He finally got it. After all these years he understood. My husband had gone from totally frustrated to tolerant to sometimes thankful, and now, finally, years later, an epiphany reached his heart. This is why I take so many (like so so so many) pictures: it can all change so quickly. Yesterday can be a chapter suddenly closed. And you want to remember the details you might otherwise regretfully forget, even feel lost from to not remember. After fourteen years of seeing me hold a camera all the time, my husband now empathetically understood the why.
I couldn’t even look at these images for almost six weeks after taking the pictures. The week we left our magical street was a week blurred with with tears and a crazy amount of logistics, and seeing these pictures brings the saline and snot saturated face right back again. Well, actually, that hasn’t really stopped. I don’t know how long it will take to just settle into the “happy memory” phase, but I’m definitely not there yet. I’m still in the “I-can-ugly-cry-about-this-yet-again” phase. All this heartache from just two years (well, technically the girls and I were one week short of two years, but Brian was 2 years, to the day.)

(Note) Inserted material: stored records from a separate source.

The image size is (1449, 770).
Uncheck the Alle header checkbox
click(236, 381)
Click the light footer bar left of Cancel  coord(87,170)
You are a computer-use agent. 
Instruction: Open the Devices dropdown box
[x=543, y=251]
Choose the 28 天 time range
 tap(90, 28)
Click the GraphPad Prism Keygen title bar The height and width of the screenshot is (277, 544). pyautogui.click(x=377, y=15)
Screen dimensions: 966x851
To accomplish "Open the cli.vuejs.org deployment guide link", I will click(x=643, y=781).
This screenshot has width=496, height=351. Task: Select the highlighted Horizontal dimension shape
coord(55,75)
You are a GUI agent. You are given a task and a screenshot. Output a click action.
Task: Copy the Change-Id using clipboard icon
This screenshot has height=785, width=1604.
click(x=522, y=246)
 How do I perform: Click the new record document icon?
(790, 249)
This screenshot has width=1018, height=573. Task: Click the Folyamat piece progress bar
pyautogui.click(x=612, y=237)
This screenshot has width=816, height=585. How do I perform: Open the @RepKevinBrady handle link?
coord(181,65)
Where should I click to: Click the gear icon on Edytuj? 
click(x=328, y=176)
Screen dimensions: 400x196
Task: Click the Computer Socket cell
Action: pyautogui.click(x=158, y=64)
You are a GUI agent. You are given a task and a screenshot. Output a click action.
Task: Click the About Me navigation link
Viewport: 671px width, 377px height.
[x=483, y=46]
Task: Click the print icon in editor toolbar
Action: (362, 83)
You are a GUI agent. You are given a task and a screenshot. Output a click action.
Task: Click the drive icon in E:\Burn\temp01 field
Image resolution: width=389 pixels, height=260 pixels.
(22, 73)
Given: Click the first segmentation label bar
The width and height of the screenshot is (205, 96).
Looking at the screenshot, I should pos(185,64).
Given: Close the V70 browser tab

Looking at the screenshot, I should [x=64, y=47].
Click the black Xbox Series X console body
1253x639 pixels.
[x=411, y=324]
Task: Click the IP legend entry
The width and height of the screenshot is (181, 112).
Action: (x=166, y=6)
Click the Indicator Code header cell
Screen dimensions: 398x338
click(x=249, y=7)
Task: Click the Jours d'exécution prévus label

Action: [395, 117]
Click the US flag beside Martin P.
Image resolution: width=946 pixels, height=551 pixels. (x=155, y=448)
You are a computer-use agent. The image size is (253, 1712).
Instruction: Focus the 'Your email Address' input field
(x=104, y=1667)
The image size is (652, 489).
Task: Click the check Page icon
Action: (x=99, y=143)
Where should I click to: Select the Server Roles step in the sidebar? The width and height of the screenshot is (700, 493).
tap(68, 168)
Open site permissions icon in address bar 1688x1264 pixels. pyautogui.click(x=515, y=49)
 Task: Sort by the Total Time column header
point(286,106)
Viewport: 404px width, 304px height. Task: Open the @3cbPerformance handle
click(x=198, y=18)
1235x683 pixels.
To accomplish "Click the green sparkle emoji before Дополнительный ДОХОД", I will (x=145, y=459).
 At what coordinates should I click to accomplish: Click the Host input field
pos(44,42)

So this is going to be my attempt to forego a therapy bill. I don’t know if it will work, but I’ll try. I’m going to share what we left behind– which is a lot of “who” that make up the weight of the “what.” I’m going to share our road trip across the country. I’m going to go through my pictures and be okay with an ugly cry. Maybe I’ll even find that the ugly cry yields a beautiful joy. I don’t know if it will on this part of the journey, but I’m inviting you to come along all the same and share it with me.
Last week, my brother called to check in on me. I started to cry (yes, total theme!) when talking about how I ached for some of my friends and life in Georgia. He shared his experience and used the word “irreplaceable” to describe people he had said goodbye to on a move his family did. And it stuck.
We’re in a new land now, from a mountain to an island, and we’ll forge forward to find community again; but I’m quite at peace to know that who and what we left behind is indeed irreplaceable. I’m truly thankful that my children have the Lookout Mountain chapter of their childhood. And I’m content knowing that this street, as pictured from just outside our home, will always hold a part of my heart. I’m actually quite thankful I left some of me there, even though it aches in the depths of me for now.